## Problem 1:
Reproduce every line of the listing that follows the stereovision passage, verbatim.

## Text extract:
These objects are detected using complete 3D information with the pedestrian hypothesis based on the disparity map [12]. The feature of this collision avoidance system is required to detect the obstacle from the distance of 20m [12]. Pattern matching is used for this purpose in which we compare a set of human shapes with the detected points in the form of 2D image to reduce the calculation time [12].

Fig. 3: Pedestrian Detection (source: [29])

Furthermore, for the improvement of results, there can be some refined techniques as well in the field of stereovision. Particle filtering and grey-scale images can be more useful for calculating the lane detection in the complex situation on the highway or city area [13]. The most common situations in the lane detection can be appearance and disappearance of the lane, lane joining, there can be a sharp change in the direction of lane and there can be a chance of sensor failure because of some internal or external conditions. Just like lane tracking, another advance approach has been developed for achieving high accuracy in detection of traffic isles. The stereo information has transformed into the rectangular Digital Elevation Map [14] and has been divided into two classifications: density and road surface. In the next step, fusion and error filtering are conducting. Further accuracy can be achieved by designing a function for sub pixel accuracy. Generally there can be two methodologies used in stereovision based algorithms, first one is using a histogram to represent the environment and the second is to use synthetic images of the given environment [15]. For vehicle distance estimation, we use stereo vision sensors. The stereo images are obtained and the region of interest of the license plate is estimated using color features [16]. Simulated environment is used with specialized software which shows successful extraction not on the approaching vehicles but also the obstacles and pedestrians [17]. A data-driven approach is used to model and predict the maneuvers of surround drivers. By observing surrounding and accruing vehicle trajectories over time, it is possible to learn what are typical highway activities, using simple detectors and trackers that operate in real-time, based on experience rather than explicit modeling [18]. Epipolar geometry

[19] is the theoretical base of the pinhole camera model [19], which is used in stereovision. The correctness of 3D reconstruction mainly depends on the left and right features on the same line as used to fit a parabola to a neighborhood around the minimum position of correlation function [20]. A number of standard methods are available in the literature to locate the intrinsic parameters [21-24]. Calibration can be performed after a detailed observation of calibration objects with their geometrical properties known in 3D space. We can also use plane undergoing in a way of precise known translation. In such a type of technique normally calibration objects are not used. In a static scene, movement of the camera gives generally two constraints due to rigidity of the scene, internal parameters from displacement of one camera with the help of image information alone. That is why by taking images with the same camera by using fixed internal parameters, comparisons in three different images will be enough to reconstruct 3D structure nearest to the real situation by using both internal and external parameters. This method of reconstructing 3D structure is famous, but it is little flexible that’s why we can say that it is not very mature. Many other parameters can be used to create 3D coordinates, which are quite helpful to get reliable results. In the present methodology, there is a requirement of a camera to observe different orientations of planar patterns shown in the image. There can be one procedure in which you can take a printout of this pattern using a laser printer and attach it on a planar surface and camera can be moved or in another way that planar pattern can be moved by hand. The presented methodology lies between the photogrammetric calibration and self-calibration, reason is that we are using 2D metric data instead of 3D or purely implicit one. Two procedures can be used to test the results of given technique; one is computer simulation and other is by using real data. The proposed technique is more flexible as compared to the classical technique. Considerably, the degree of robustness is more as compared with self-calibration. According to the analysis of this technique, it is considered that it will advance 3D computer vision one step forward from laboratory environments to the situations like the real world.

## Problem 2:
In the stereovision passage, from what distance must the collision avoidance system detect an obstacle?

## Data to use:
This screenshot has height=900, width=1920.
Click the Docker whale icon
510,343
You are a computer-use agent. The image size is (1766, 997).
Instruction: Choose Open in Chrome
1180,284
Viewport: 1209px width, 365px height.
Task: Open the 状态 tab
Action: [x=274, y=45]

## Exercise solution 1:
This screenshot has height=900, width=1920.
Click the Docker whale icon
510,343
You are a computer-use agent. The image size is (1766, 997).
Instruction: Choose Open in Chrome
1180,284
Viewport: 1209px width, 365px height.
Task: Open the 状态 tab
Action: [x=274, y=45]

## Exercise solution 2:
From a distance of 20m.